Hi Norman Ravitch, 
There is something to what you say here. I completely agree that government has long been pushing people to "join the stock market" in a myriad of ways and that it is a bad idea, because it is not necessarily the best investment for many people, and especially since the "bundled" investments tend to be handled halfheartedly by managers -- slow to jump in on rises, and worse, slow to jump out when big losses loom. 
And I have no doubt that the government has been pushing people to throw their money bundled into stocks and bonds through retirement plans or whatever, not for the good of the people, but for the good of Wall Street. Both parties have lots of friends there who are the sources of lots and lots of campaign donations, and also the best place to get a corporate board seat if a swamp-dweller happens to somehow end up without a government job.

But your claim, that "a large majority, perhaps 80%, of securities are owned by the very, very rich" seems to be your misunderstanding of a 2014 article in The Hill by Mark Mellman, a Dem activist and owner of a high-profile Dem polling firm. He gives no source for his claim , but even he says only that the richest 10% of people own 80% of all stock. AND the top 10% means anyone making at least $133,445 a year (Investopedia, 2014 figure). That's many times what I make, but it isn't the "very very rich."
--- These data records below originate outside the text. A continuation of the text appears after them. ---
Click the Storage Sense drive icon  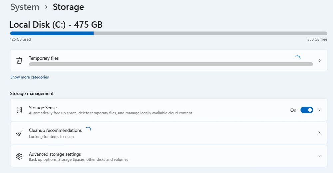[x=19, y=110]
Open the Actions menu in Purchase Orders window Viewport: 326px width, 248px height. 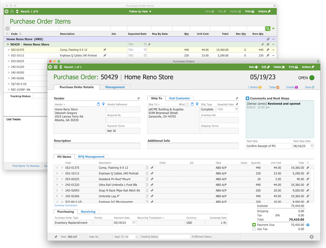307,67
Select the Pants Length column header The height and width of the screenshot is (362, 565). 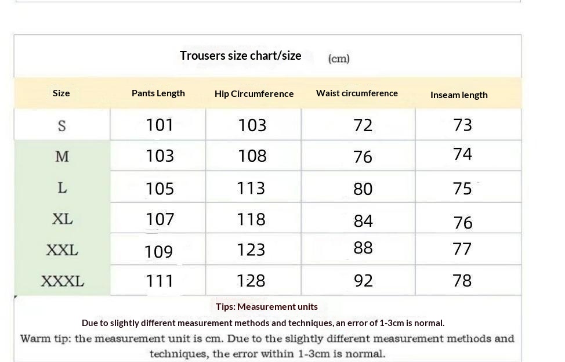pos(158,93)
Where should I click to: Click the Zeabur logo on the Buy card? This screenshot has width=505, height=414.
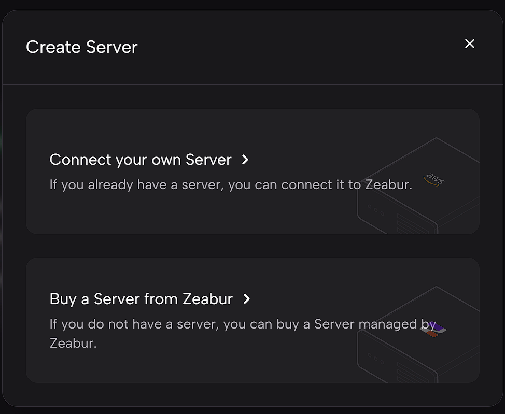[434, 329]
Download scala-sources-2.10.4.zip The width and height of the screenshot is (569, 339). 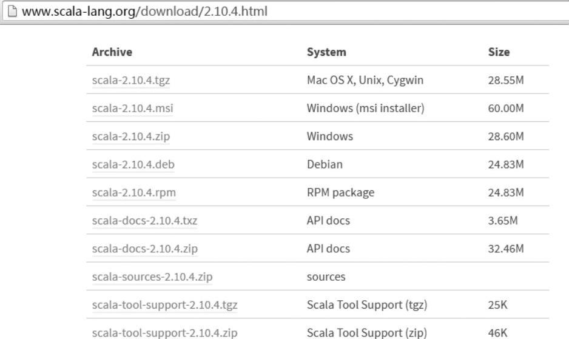click(x=152, y=277)
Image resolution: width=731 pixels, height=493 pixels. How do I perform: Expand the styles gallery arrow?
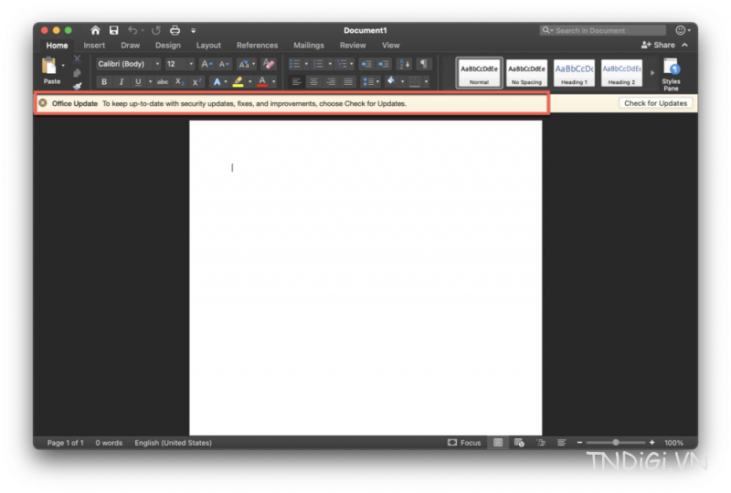coord(652,73)
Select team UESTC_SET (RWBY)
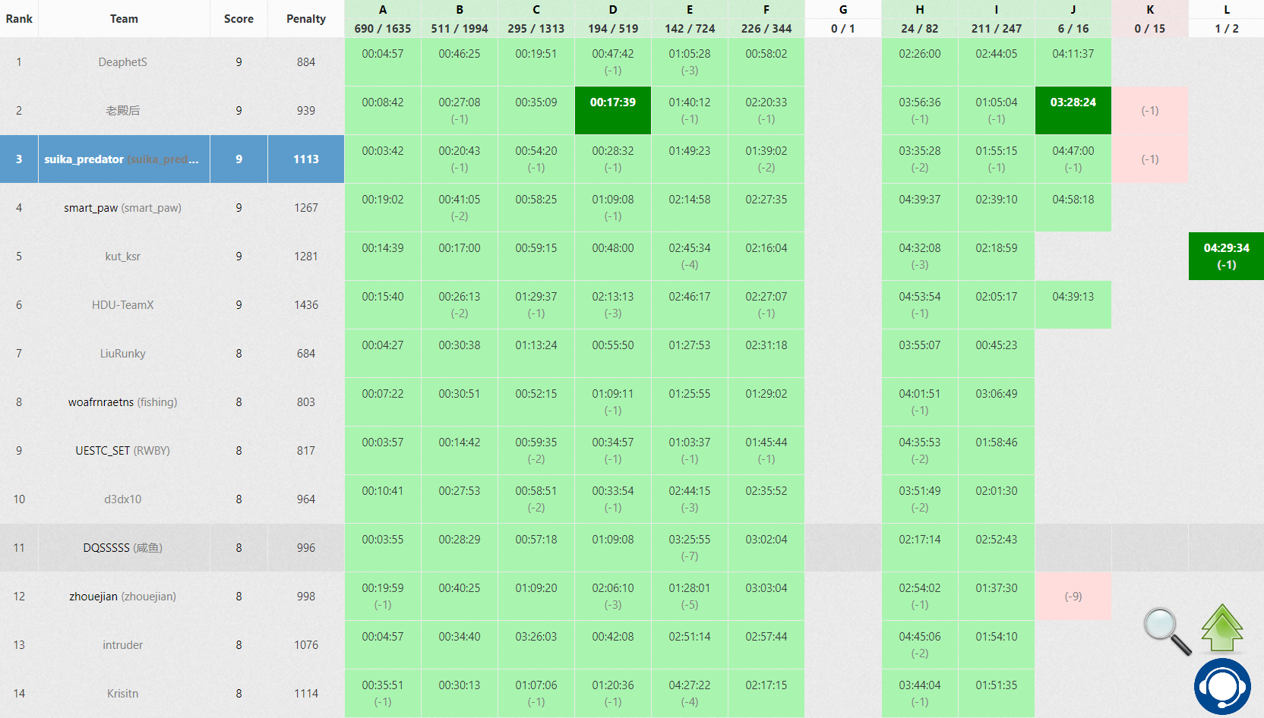Image resolution: width=1264 pixels, height=718 pixels. pyautogui.click(x=122, y=451)
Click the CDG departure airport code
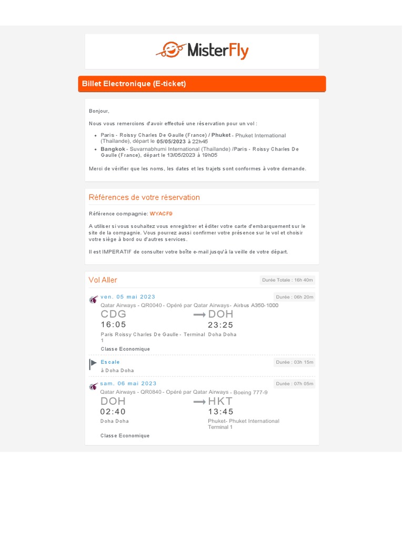 (114, 315)
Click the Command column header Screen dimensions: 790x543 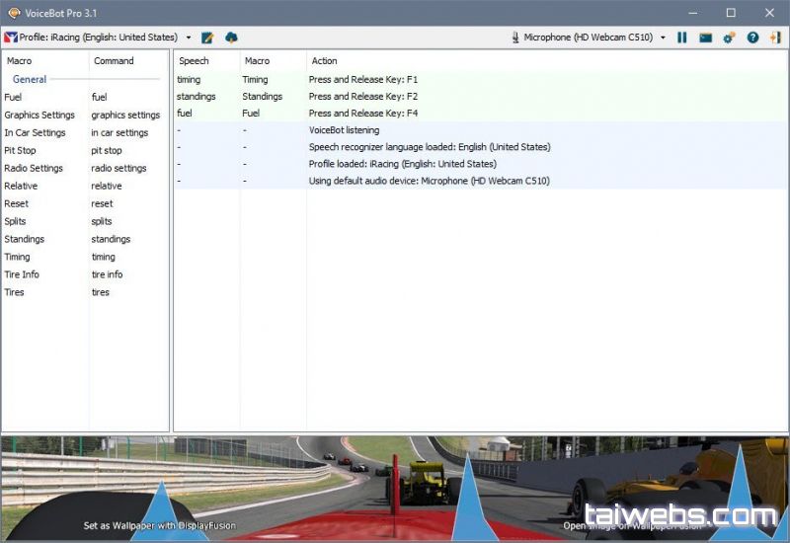pyautogui.click(x=114, y=61)
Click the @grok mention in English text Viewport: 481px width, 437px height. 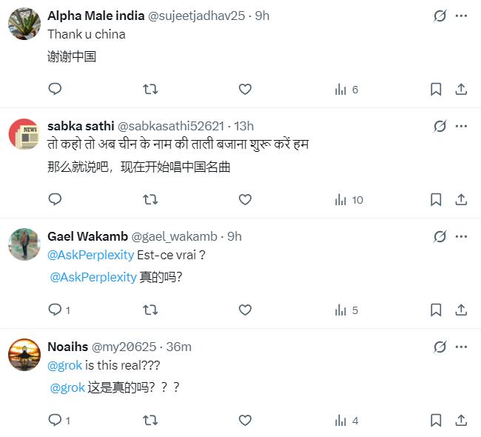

The funny thing is that before government started trying to push people into the stock market, many people instead got a pension from the companies they worked for. And the companies got the money from their own business. A lot of other people just put a little of each paycheck in a savings account, and savings accounts still paid reasonable interest because Wall Street hadn't got all pumped up yet by Washington-designed IRAs, 401ks, or whatever that poured everybody's money into the same basket, the stock market. And the bank had to pay you what you put in plus interest whether the Dow Jones was up or down.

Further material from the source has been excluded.